# Amazon Dot for Christmas gifts?



## prairiesky (Aug 11, 2009)

I am thinking about getting my grandkids each a Dot.  Their households do not have Amazon Prime.  What music is available without it?  Is it worthwhile if the family does not have Prime?


----------



## Andra (Nov 19, 2008)

Any music purchased from Amazon on the account where the Dots are registered would be accessible - and that includes a certain amount of free space to upload albums purchased elsewhere.  I think you could also get to radio stations and podcasts from iheatradio and pandora (?) maybe.  They could also subscribe to Amazon's music thingy for $9.99 a month and get it on all devices registered to the account.


----------



## The Hooded Claw (Oct 12, 2009)

I personally wouldn't think it useful without a Prime account, an Amazon Music subscription, or a LOT of personal music stored on Amazon. I suppose it might be if a person listened to a lot of iHeart or pandora or audiobooks, though there are probably easier ways to listen to those.

Speculating wildly, They would have access to ask,questions and set timers and control lights and other connected fixtures and appliances, if they were really into the wired household internet of things, that might be useful.


----------



## prairiesky (Aug 11, 2009)

Just to update this:  I did get all the grandkids a Dot for Christmas.  They love Dot.  They can play their music from Pandora or iHeart on the Dot.
They also enjoy asking her questions.  I was mostly concerned about their access to music and it has turned out to be fine.  Some of them have access to Amazon music through their parents account...but it is good without.


----------



## Sandpiper (Oct 28, 2008)

**SOURCE DATA**.
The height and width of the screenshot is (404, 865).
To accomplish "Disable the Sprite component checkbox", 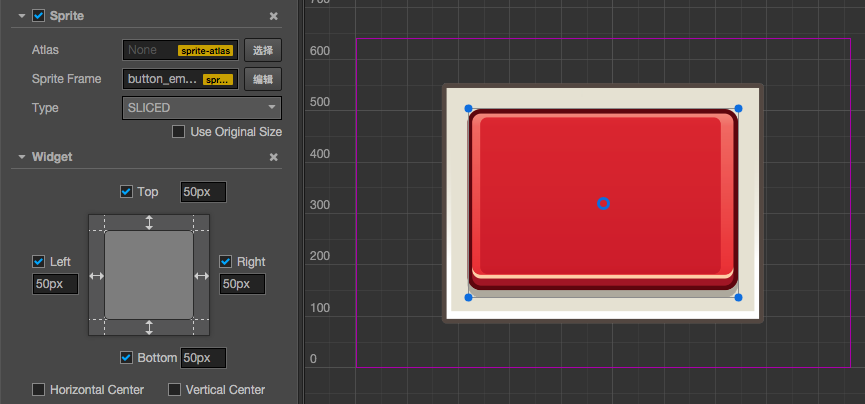I will point(39,16).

**REQUIRED TASKS**.
1. In the forum thread about giving Amazon Dots as Christmas gifts, which services did the grandkids use to play music on their Dots?
2. Continue the forum thread about Amazon Dots as Christmas gifts, starting right after the last line shown.

**ANSWERS TO THE EXERCISES**.
1. Pandora and iHeart.

2.
Don't forget the dictionary for spelling or definition.  I use it for weather any place in the world.  And distance (as the crow flies) between two points.


----------



## Gertie Kindle (Nov 6, 2008)

Sandpiper said:


> Don't forget the dictionary for spelling or definition. I use it for weather any place in the world. And distance (as the crow flies) between two points.


 I didn't know she had a dictionary. That could be a lot of fun as well as useful.


----------



## ASDeMatteis (Jan 29, 2017)

Gertie Kindle 'a/k/a Margaret Lake' said:


> I didn't know she had a dictionary. That could be a lot of fun as well as useful.


I didn't either, that's a handy thing to know. I was considering getting one for myself. Or maybe a Google Home. I'm not sure yet.


----------



## prairiesky (Aug 11, 2009)

Sandpiper, thanks for the info.  I hadn't thought about using the dictionary..I will let them know.


----------



## broski (Feb 8, 2017)

Its a good idea. As long as they know how to use it.

Too Good At Goodbyes | Havana


----------



## Gertie Kindle (Nov 6, 2008)

broski said:


> Its a good idea. As long as they know how to use it.


My grandkids figured it out very quickly.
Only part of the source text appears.